--- START GIVEN DATA ---
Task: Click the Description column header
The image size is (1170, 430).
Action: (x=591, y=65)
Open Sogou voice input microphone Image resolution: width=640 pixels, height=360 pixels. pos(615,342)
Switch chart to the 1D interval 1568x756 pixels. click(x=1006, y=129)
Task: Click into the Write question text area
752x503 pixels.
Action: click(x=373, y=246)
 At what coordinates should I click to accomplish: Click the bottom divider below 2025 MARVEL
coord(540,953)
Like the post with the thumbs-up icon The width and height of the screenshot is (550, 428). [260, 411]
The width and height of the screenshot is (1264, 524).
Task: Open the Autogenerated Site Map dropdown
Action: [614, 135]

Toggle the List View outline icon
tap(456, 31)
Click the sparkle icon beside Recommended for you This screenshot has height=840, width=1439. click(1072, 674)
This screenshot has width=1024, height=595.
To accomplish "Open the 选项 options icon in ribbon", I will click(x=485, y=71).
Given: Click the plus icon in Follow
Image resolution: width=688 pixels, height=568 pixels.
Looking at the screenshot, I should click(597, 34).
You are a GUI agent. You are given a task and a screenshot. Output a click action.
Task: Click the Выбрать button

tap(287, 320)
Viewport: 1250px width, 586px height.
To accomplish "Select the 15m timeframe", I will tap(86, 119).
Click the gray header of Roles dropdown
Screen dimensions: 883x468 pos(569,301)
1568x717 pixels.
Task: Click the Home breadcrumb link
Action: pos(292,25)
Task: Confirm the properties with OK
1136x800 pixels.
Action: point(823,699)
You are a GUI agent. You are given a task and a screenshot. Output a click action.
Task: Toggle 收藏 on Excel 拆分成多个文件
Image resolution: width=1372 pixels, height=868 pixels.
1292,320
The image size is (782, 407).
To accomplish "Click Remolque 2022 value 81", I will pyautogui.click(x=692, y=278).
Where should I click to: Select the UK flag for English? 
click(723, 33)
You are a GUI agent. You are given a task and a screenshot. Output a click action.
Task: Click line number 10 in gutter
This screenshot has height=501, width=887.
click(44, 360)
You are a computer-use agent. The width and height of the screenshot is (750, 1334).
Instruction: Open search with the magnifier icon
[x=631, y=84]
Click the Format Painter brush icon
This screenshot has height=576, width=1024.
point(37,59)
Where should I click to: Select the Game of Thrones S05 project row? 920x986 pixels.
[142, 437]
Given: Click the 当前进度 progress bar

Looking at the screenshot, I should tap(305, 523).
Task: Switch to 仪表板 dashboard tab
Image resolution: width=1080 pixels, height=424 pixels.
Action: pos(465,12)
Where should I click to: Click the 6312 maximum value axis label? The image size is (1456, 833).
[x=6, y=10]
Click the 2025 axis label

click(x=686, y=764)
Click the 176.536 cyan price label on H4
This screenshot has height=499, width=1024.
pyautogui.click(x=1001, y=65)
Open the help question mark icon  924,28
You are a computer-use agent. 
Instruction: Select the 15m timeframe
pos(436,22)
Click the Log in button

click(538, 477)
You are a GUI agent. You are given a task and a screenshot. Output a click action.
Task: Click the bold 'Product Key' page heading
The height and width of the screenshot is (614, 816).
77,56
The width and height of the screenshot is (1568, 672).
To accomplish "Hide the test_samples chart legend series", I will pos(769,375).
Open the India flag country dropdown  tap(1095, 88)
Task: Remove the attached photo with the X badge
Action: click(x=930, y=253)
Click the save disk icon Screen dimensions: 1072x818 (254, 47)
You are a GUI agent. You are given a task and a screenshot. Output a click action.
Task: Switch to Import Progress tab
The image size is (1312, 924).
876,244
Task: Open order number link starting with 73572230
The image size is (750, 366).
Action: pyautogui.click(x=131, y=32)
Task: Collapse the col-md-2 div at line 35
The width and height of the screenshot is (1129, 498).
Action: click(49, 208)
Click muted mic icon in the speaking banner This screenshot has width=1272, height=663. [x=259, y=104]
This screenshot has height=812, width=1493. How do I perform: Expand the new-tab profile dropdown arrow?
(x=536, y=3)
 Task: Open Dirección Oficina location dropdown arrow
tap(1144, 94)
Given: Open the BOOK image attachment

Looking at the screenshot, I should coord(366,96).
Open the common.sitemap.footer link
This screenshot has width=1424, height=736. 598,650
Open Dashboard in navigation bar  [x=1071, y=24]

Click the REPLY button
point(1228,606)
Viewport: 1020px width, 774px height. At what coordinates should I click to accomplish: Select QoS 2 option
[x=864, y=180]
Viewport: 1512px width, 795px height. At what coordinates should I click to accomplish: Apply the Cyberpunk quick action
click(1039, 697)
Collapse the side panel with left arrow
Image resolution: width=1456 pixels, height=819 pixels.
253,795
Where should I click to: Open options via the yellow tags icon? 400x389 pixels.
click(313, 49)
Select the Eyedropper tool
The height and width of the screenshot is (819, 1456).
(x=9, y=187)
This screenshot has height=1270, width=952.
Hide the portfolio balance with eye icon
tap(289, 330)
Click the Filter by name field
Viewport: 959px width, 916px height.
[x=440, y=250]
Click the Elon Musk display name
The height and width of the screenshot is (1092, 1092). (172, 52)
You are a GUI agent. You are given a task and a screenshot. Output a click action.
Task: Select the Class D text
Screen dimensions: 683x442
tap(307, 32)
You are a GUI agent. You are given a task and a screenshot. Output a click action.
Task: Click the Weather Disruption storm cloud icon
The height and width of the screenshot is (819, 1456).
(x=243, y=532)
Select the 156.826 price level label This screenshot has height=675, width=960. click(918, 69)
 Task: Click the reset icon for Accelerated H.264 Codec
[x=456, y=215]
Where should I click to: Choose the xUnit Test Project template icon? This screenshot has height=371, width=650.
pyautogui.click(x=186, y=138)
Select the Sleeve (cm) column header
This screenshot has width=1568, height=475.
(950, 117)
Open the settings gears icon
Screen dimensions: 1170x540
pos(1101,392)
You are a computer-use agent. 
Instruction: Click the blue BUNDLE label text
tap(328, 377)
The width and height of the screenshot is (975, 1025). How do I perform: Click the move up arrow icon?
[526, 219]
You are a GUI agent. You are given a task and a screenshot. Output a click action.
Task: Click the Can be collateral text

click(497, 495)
--- END GIVEN DATA ---
DIRECTIVE:
Switch every "GUI agent" in the material above to "desktop agent", and write out all the lines again with nothing else changed.

FULL OUTPUT:
Task: Click the Description column header
The image size is (1170, 430).
Action: (x=591, y=65)
Open Sogou voice input microphone Image resolution: width=640 pixels, height=360 pixels. pos(615,342)
Switch chart to the 1D interval 1568x756 pixels. click(x=1006, y=129)
Task: Click into the Write question text area
752x503 pixels.
Action: click(x=373, y=246)
 At what coordinates should I click to accomplish: Click the bottom divider below 2025 MARVEL
coord(540,953)
Like the post with the thumbs-up icon The width and height of the screenshot is (550, 428). [260, 411]
The width and height of the screenshot is (1264, 524).
Task: Open the Autogenerated Site Map dropdown
Action: [614, 135]

Toggle the List View outline icon
tap(456, 31)
Click the sparkle icon beside Recommended for you This screenshot has height=840, width=1439. click(1072, 674)
This screenshot has width=1024, height=595.
To accomplish "Open the 选项 options icon in ribbon", I will click(x=485, y=71).
Given: Click the plus icon in Follow
Image resolution: width=688 pixels, height=568 pixels.
Looking at the screenshot, I should click(597, 34).
You are a desktop agent. You are given a task and a screenshot. Output a click action.
Task: Click the Выбрать button

tap(287, 320)
Viewport: 1250px width, 586px height.
To accomplish "Select the 15m timeframe", I will tap(86, 119).
Click the gray header of Roles dropdown
Screen dimensions: 883x468 pos(569,301)
1568x717 pixels.
Task: Click the Home breadcrumb link
Action: pos(292,25)
Task: Confirm the properties with OK
1136x800 pixels.
Action: point(823,699)
You are a desktop agent. You are given a task and a screenshot. Output a click action.
Task: Toggle 收藏 on Excel 拆分成多个文件
Image resolution: width=1372 pixels, height=868 pixels.
1292,320
The image size is (782, 407).
To accomplish "Click Remolque 2022 value 81", I will pyautogui.click(x=692, y=278).
Where should I click to: Select the UK flag for English? 
click(723, 33)
You are a desktop agent. You are given a task and a screenshot. Output a click action.
Task: Click line number 10 in gutter
This screenshot has height=501, width=887.
click(44, 360)
You are a computer-use agent. The width and height of the screenshot is (750, 1334).
Instruction: Open search with the magnifier icon
[x=631, y=84]
Click the Format Painter brush icon
This screenshot has height=576, width=1024.
point(37,59)
Where should I click to: Select the Game of Thrones S05 project row? 920x986 pixels.
[142, 437]
Given: Click the 当前进度 progress bar

Looking at the screenshot, I should tap(305, 523).
Task: Switch to 仪表板 dashboard tab
Image resolution: width=1080 pixels, height=424 pixels.
Action: pos(465,12)
Where should I click to: Click the 6312 maximum value axis label? The image size is (1456, 833).
[x=6, y=10]
Click the 2025 axis label

click(x=686, y=764)
Click the 176.536 cyan price label on H4
This screenshot has height=499, width=1024.
pyautogui.click(x=1001, y=65)
Open the help question mark icon  924,28
You are a computer-use agent. 
Instruction: Select the 15m timeframe
pos(436,22)
Click the Log in button

click(538, 477)
You are a desktop agent. You are given a task and a screenshot. Output a click action.
Task: Click the bold 'Product Key' page heading
The height and width of the screenshot is (614, 816).
77,56
The width and height of the screenshot is (1568, 672).
To accomplish "Hide the test_samples chart legend series", I will pos(769,375).
Open the India flag country dropdown  tap(1095, 88)
Task: Remove the attached photo with the X badge
Action: click(x=930, y=253)
Click the save disk icon Screen dimensions: 1072x818 (254, 47)
You are a desktop agent. You are given a task and a screenshot. Output a click action.
Task: Switch to Import Progress tab
The image size is (1312, 924).
876,244
Task: Open order number link starting with 73572230
The image size is (750, 366).
Action: pyautogui.click(x=131, y=32)
Task: Collapse the col-md-2 div at line 35
The width and height of the screenshot is (1129, 498).
Action: click(49, 208)
Click muted mic icon in the speaking banner This screenshot has width=1272, height=663. [x=259, y=104]
This screenshot has height=812, width=1493. How do I perform: Expand the new-tab profile dropdown arrow?
(x=536, y=3)
 Task: Open Dirección Oficina location dropdown arrow
tap(1144, 94)
Given: Open the BOOK image attachment

Looking at the screenshot, I should coord(366,96).
Open the common.sitemap.footer link
This screenshot has width=1424, height=736. 598,650
Open Dashboard in navigation bar  [x=1071, y=24]

Click the REPLY button
point(1228,606)
Viewport: 1020px width, 774px height. At what coordinates should I click to accomplish: Select QoS 2 option
[x=864, y=180]
Viewport: 1512px width, 795px height. At what coordinates should I click to accomplish: Apply the Cyberpunk quick action
click(1039, 697)
Collapse the side panel with left arrow
Image resolution: width=1456 pixels, height=819 pixels.
253,795
Where should I click to: Open options via the yellow tags icon? 400x389 pixels.
click(313, 49)
Select the Eyedropper tool
The height and width of the screenshot is (819, 1456).
(x=9, y=187)
This screenshot has height=1270, width=952.
Hide the portfolio balance with eye icon
tap(289, 330)
Click the Filter by name field
Viewport: 959px width, 916px height.
[x=440, y=250]
Click the Elon Musk display name
The height and width of the screenshot is (1092, 1092). (172, 52)
You are a desktop agent. You are given a task and a screenshot. Output a click action.
Task: Select the Class D text
Screen dimensions: 683x442
tap(307, 32)
You are a desktop agent. You are given a task and a screenshot. Output a click action.
Task: Click the Weather Disruption storm cloud icon
The height and width of the screenshot is (819, 1456).
(x=243, y=532)
Select the 156.826 price level label This screenshot has height=675, width=960. click(918, 69)
 Task: Click the reset icon for Accelerated H.264 Codec
[x=456, y=215]
Where should I click to: Choose the xUnit Test Project template icon? This screenshot has height=371, width=650.
pyautogui.click(x=186, y=138)
Select the Sleeve (cm) column header
This screenshot has width=1568, height=475.
(950, 117)
Open the settings gears icon
Screen dimensions: 1170x540
pos(1101,392)
You are a computer-use agent. 
Instruction: Click the blue BUNDLE label text
tap(328, 377)
The width and height of the screenshot is (975, 1025). How do I perform: Click the move up arrow icon?
[526, 219]
You are a desktop agent. You are given a task and a screenshot. Output a click action.
Task: Click the Can be collateral text

click(497, 495)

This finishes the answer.